The next day we got lost on the way because my dad had written the directions in German, to practice. When we finally got there a pretty girl who spoke perfect English opened the door, and I felt like things were going to be okay. But she turned out to be Brigitta’s older sister, and Brigitta herself did not speak, in English or in German. Brigitta was my same height and she had thick brown hair that hung over her face. Her mom came out and introduced us, but Brigitta just smiled a big smile full of braces. I was a little bit worried about having a mute guide, but I figured that it didn’t really matter since we didn’t speak the same language anyway. Brigitta’s mom had made us a fruit tart, and she invited my dad to stay and eat. We sat at a table outside and Brigitta’s sister asked me a million questions in English about America, and then she told me all about our school. She said the school was six hundred years old but I wouldn’t notice because the buildings were very modern. She said she had the same teacher as us when she was in the sixth grade, and he was really nice. Brigitta sat and smiled. When we were done eating, the grown-ups went inside and we stayed out on the swings, and Brigitta’s sister talked and Brigitta still just smiled.
On the first day of school I went in with Brigitta, and everyone crowded around us and asked me questions in English. They wanted to know where I was from and why I moved to Germany, and they wanted to know which language I was going to take and which religion class I was going to be in. For religion there were only two choices, katholisch and evangelisch . I wondered why there were no other choices. Almost all the kids in my old school were Jewish, except for one kid who was Zoroastrian. I didn’t know what that meant and we didn’t study either of those things. I tried to tell the kids I wasn’t religious at all but they said I had to pick one. I picked evangelisch because I was sure I wasn’t katholisch . Half of the class cheered, and I didn’t know whether it was the katholisch half or the evangelisch half.
For language there were also two choices, Englisch and Latein . My mom and dad had a fight about which one I would take. My dad wanted me to take Latin, but my mom said it would be sadistic to make me take Latin when I didn’t even speak German. I told the class I was going to take English, and again half the class cheered.

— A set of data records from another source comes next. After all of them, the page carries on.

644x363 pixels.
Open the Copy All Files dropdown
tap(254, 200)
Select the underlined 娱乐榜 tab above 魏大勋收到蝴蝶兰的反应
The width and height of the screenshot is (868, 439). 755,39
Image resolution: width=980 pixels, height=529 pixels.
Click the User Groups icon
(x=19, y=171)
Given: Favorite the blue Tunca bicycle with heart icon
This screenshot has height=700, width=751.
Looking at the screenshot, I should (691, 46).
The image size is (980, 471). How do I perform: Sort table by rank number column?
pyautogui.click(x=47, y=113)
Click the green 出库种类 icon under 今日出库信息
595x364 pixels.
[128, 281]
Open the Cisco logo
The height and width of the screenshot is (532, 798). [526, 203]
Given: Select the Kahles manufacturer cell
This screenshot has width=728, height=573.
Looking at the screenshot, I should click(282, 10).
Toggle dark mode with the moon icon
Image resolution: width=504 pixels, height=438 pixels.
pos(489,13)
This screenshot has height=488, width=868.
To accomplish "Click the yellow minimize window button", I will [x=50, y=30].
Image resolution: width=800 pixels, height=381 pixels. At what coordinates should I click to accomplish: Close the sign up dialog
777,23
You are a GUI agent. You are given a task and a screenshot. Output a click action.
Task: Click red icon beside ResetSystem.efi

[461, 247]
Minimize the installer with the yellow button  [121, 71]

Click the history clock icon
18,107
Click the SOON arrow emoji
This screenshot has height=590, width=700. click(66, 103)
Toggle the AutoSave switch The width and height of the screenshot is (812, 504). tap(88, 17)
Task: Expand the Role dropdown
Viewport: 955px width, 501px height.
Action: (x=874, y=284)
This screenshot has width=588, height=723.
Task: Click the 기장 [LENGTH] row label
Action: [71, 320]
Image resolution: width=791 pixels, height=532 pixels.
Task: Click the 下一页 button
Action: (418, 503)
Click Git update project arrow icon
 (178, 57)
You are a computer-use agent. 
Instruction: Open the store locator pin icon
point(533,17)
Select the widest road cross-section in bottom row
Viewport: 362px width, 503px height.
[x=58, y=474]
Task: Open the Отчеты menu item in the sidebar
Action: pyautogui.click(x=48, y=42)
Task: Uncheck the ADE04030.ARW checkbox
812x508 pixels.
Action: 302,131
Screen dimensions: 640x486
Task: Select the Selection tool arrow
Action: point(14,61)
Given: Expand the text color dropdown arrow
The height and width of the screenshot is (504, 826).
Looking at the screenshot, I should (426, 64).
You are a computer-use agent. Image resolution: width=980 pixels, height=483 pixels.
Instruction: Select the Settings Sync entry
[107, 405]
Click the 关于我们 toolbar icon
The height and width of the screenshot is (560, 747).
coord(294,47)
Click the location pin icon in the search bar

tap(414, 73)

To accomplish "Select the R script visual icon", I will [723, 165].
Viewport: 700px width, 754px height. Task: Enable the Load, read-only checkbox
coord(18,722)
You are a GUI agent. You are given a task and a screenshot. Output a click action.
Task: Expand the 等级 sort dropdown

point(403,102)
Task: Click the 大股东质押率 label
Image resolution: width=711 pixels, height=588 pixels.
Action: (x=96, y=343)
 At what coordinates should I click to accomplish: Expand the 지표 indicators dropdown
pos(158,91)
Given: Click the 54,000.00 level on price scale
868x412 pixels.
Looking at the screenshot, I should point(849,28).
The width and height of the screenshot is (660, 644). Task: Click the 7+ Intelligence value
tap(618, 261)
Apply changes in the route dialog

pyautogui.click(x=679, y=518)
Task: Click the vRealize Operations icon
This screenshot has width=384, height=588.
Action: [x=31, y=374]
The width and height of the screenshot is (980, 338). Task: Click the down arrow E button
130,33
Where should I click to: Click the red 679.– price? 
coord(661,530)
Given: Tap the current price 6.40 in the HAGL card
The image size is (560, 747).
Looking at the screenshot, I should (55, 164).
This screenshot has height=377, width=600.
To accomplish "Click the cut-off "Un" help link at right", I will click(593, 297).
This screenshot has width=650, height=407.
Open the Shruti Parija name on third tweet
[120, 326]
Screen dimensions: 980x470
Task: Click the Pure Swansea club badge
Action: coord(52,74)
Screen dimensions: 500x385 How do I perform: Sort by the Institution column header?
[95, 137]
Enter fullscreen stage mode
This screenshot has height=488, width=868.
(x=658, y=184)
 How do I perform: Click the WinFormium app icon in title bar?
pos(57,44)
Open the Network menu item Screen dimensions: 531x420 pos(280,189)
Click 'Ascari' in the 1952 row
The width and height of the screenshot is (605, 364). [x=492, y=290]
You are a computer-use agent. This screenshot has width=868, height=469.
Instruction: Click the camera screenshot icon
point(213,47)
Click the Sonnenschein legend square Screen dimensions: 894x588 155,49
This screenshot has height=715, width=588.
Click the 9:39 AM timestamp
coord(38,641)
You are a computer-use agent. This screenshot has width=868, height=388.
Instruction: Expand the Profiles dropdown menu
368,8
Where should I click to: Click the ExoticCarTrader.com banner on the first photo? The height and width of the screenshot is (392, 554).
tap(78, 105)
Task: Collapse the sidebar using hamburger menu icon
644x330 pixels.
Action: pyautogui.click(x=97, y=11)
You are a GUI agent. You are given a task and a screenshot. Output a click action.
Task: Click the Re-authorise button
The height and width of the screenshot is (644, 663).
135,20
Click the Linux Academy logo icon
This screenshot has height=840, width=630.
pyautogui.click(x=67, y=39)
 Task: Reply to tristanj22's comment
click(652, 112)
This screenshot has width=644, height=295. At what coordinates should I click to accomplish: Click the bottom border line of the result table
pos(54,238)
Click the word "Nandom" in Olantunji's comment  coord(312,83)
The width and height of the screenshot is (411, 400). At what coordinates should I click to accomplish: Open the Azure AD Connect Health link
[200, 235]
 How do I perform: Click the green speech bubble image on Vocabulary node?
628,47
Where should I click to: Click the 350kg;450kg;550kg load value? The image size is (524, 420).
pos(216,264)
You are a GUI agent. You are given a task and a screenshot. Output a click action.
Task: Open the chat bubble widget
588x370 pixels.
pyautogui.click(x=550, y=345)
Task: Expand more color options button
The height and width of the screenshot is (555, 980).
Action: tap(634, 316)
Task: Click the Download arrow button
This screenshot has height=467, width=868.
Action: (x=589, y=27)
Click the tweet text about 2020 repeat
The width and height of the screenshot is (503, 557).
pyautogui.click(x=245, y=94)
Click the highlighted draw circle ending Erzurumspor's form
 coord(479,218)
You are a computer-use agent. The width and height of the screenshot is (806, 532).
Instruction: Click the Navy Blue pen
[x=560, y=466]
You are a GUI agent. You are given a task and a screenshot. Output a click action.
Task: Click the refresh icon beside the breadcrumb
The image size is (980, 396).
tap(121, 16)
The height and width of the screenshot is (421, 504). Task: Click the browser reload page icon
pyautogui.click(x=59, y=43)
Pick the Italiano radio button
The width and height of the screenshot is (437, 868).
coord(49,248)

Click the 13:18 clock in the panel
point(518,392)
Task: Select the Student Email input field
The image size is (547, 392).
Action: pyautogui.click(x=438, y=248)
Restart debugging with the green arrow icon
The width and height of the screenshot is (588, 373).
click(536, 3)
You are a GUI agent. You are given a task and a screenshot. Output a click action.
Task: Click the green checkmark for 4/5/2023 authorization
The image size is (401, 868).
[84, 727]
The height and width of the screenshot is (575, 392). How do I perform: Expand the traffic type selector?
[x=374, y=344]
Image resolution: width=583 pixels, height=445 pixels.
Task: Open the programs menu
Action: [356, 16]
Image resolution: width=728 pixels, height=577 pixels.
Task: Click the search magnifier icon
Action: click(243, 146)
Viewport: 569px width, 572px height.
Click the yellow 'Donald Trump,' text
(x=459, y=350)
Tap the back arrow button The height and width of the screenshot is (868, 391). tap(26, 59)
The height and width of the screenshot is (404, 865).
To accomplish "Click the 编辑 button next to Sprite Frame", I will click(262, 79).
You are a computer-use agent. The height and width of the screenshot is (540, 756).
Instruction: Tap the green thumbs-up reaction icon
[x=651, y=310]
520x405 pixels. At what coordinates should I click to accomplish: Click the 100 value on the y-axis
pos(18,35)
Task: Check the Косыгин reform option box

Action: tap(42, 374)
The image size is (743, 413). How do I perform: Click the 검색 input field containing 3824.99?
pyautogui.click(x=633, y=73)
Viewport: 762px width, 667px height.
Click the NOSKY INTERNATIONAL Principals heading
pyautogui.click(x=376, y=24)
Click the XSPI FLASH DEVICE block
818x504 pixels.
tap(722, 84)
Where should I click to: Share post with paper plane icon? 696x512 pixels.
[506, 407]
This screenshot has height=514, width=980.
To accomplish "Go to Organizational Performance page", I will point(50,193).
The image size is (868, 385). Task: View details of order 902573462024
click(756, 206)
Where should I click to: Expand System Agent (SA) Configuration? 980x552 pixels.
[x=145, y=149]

I ended up loving English because it was the only class where I understood anything. The English teacher didn’t love me back, though, because she didn’t like it when I helped her. Like when she told the class there was no English word for Geschwister , I raised my hand to say actually there was, and it was “siblings.” I had learned the word Geschwister because that was one of the getting-to-know-you questions. What’s your name, how old are you, where do you live, do you have any Geschwister ?
Krystal
It turned out there was a boy in my class who spent summers in the States and spoke English fluently, and who happened to look just like Jonathan Taylor Thomas, my favorite actor. His name was Benjamin. I started hanging around him as much as I could so that I didn’t have to speak German, and soon he was my boyfriend.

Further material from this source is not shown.